Mantle will allow game developers to use more CPU cores, too, as these two slides from Andersson's presentation show. According to Andersson, the Mantle model outlined in the second slide is the "the exact model that we're using on all of the consoles"—both current and next-gen ones. In his talk, Katsman explained that, if a system has eight cores, Mantle allows developers to use all of those cores for their game. "So, we can have four to do rendering, a few more to do physics and some other things. We can make games that are far more complicated. We can increase the draw distance to significant distances, have far denser worlds."
According to Katsman, "The density of everything in the world is something that's being held back, and I think Mantle will help alleviate that." That said, "Just because we can draw more things doesn't mean we have the CPU resources to simulate them all." For example, while Mantle might make it possible to draw many more characters in a given scene, developers will have to consider the cost of running AI simulations for all of those characters.

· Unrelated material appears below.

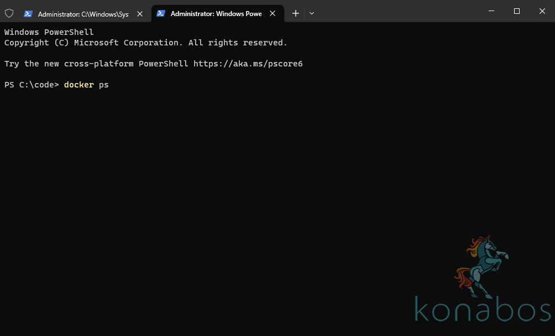Click the docker ps command text
The height and width of the screenshot is (336, 555).
[x=86, y=85]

In addition to making more effective and efficient use of the CPU, Mantle will allow GPU resources to be used more efficiently. Katsman brought up the Radeon R9 290X, which has 5.6 tflops of compute power, and said that an "awful lot" of that compute power is "lying there dormant." With current APIs, some of the compute power might be used for some parts of a frame, but other parts "will be bottlenecked by something else," such as "getting things from memory, by fetching textures through the texture fetch units, [and] the rasterization units." He went on:
The APIs we have right now, they just allow us to queue synchronous workloads. We say, "draw some triangles," and then, "do some compute," and the driver can try to be a little smart, and maybe it'll overlap some of that. But for the most part, it's serial, and where we're doing one thing, it's not doing other things.
With Mantle . . . we can schedule compute work in parallel with the normal graphics work. That allows for some really interesting optimizations that will really help your overall frame rate and how . . . with less power, you can achieve higher frame rates.
What we'd see, for example—say we're rendering shadow maps. There's really not much compute going on. . . . Compute units are basically sitting there being idle. If, at the same time, we are able to do post-processing effects—say maybe even the post-processing from a previous frame, or what we could do in Tomb Raider, [where] we have TressFX hair simulations, which can be quite expensive—we can do that in parallel, in compute, with these other graphics tasks, and effectively, they can become close to zero cost.
If we guessed that maybe only 50% of that compute power was utilized, the theoretical number—and we won't reach that, but in theory, we might be able to get up to 50% better GPU performance from overlapping compute work, if you would be able to find enough compute work to really fill it up.
The 50% figure is a theoretical best-case scenario, but Katsman added, "It seems quite realistic that you would get maybe 20% additional GPU performance out of optimizations like that."
Also, because Mantle lets developers use GPU memory more efficiently, the new API could allow for the use of higher-resolution textures in a given game, according to Katsman.